## Activity
Return the lines of the listing below exactly as they appear, beginning at the one with "Task: Uncheck the Set end date checkbox" and stopping after the one with "Task: Show the Debugger panel on right edge"; do not include pictures.

## Recorded information
◇ ◇ ◇ ◇

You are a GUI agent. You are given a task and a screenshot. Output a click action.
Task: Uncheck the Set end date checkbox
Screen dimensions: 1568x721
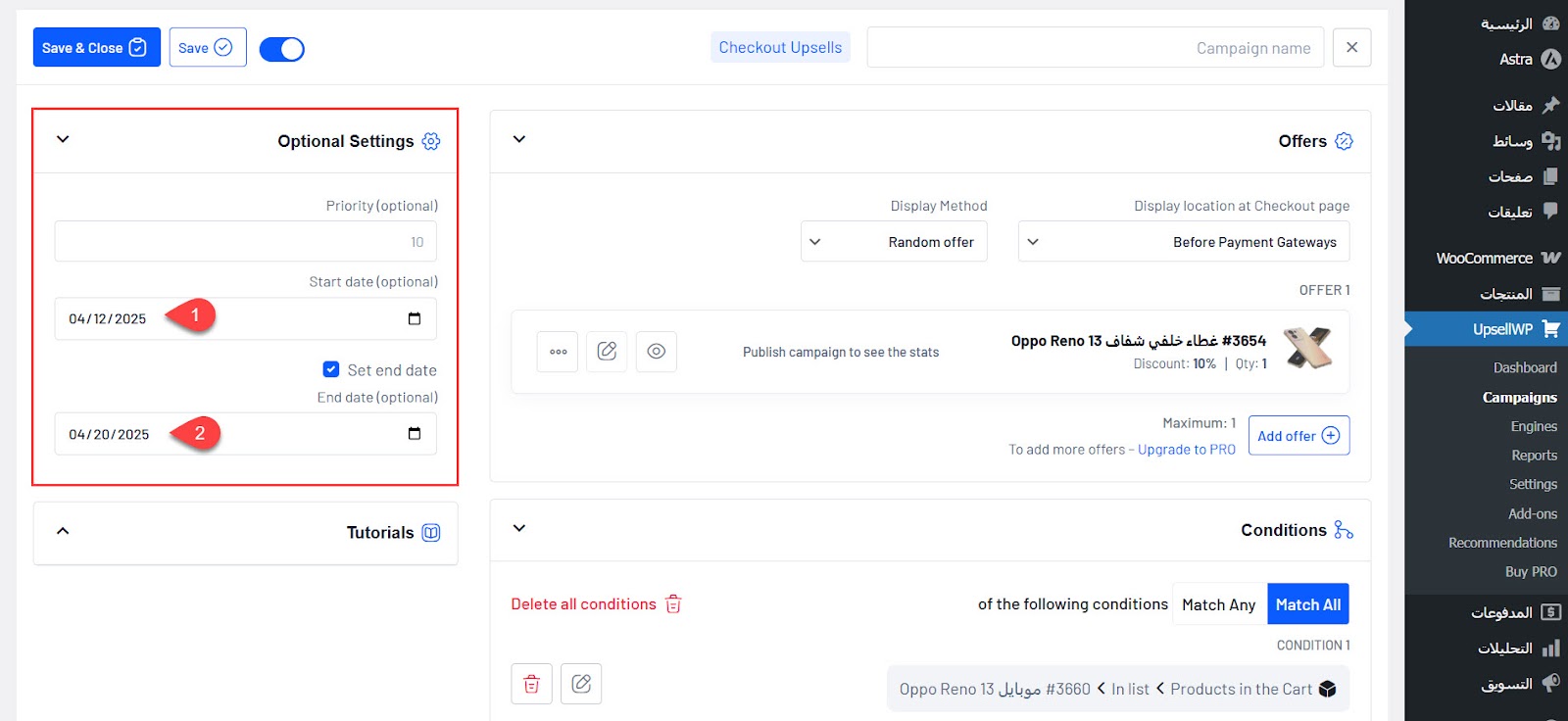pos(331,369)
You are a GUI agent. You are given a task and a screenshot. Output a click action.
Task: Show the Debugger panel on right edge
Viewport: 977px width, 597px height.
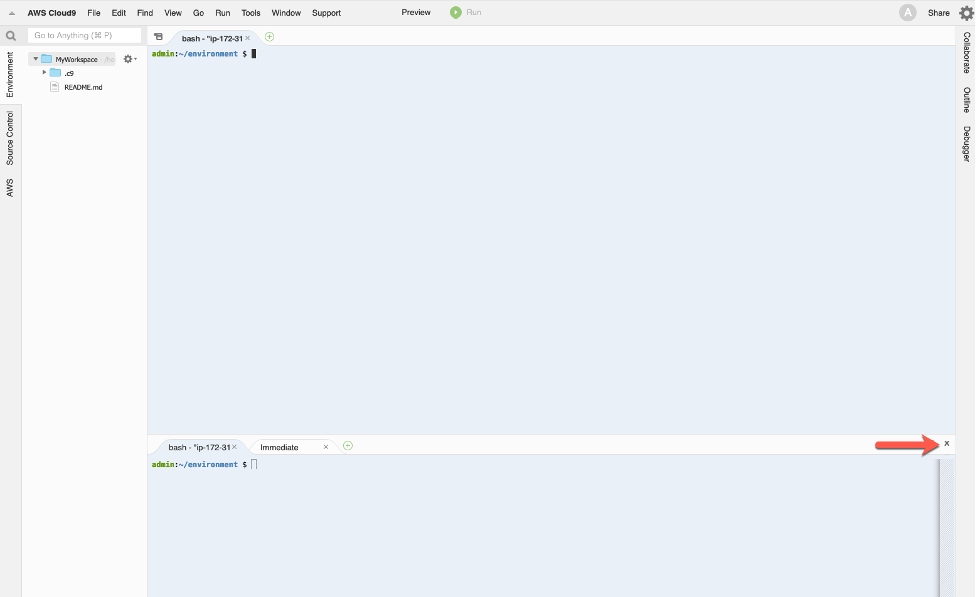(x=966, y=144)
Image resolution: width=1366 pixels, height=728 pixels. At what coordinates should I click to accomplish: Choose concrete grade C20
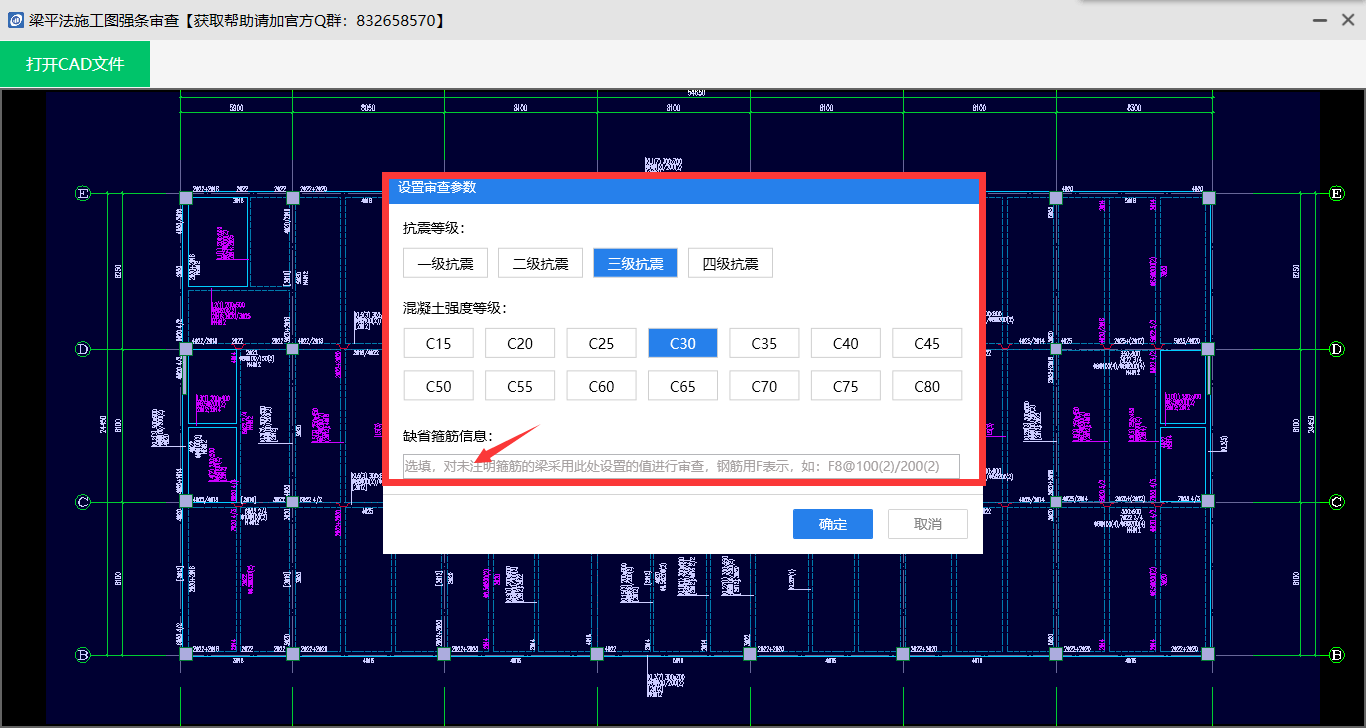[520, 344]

◇ ◇ ◇ ◇

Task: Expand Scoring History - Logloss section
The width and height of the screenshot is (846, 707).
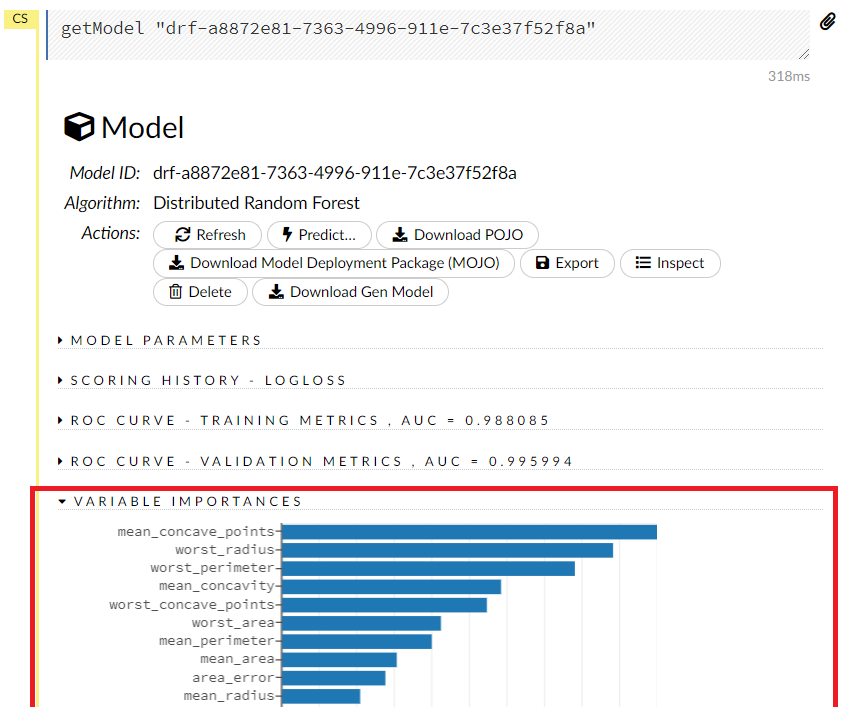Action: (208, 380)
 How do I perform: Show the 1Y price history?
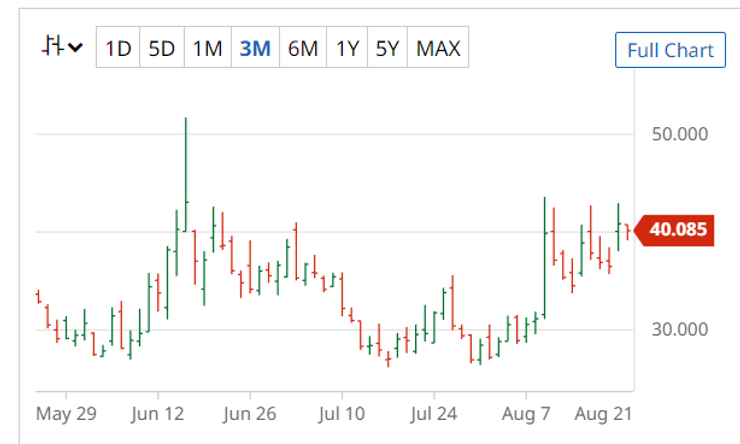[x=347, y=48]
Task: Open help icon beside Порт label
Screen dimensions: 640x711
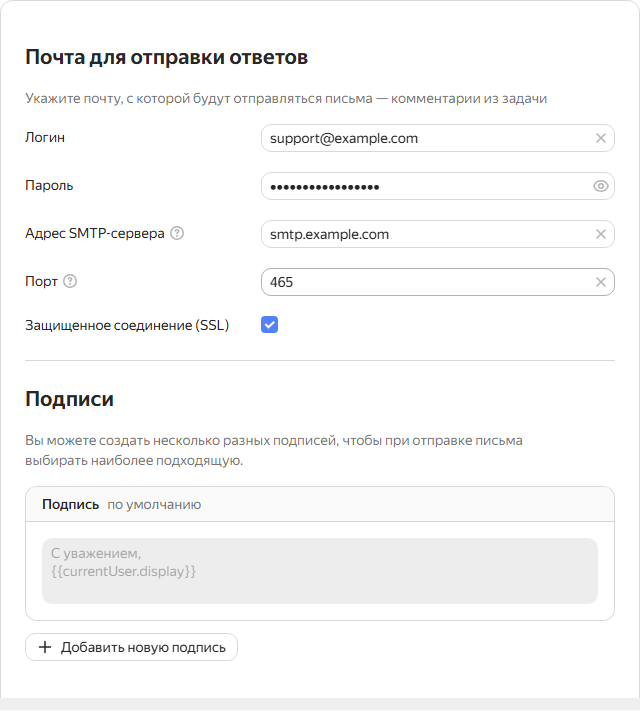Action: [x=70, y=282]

◇ ◇ ◇ ◇

## Solution to the problem
Task: Uncheck the Set end date checkbox
Screen dimensions: 1568x721
pos(331,369)
You are a GUI agent. You are given a task and a screenshot. Output a click action.
Task: Show the Debugger panel on right edge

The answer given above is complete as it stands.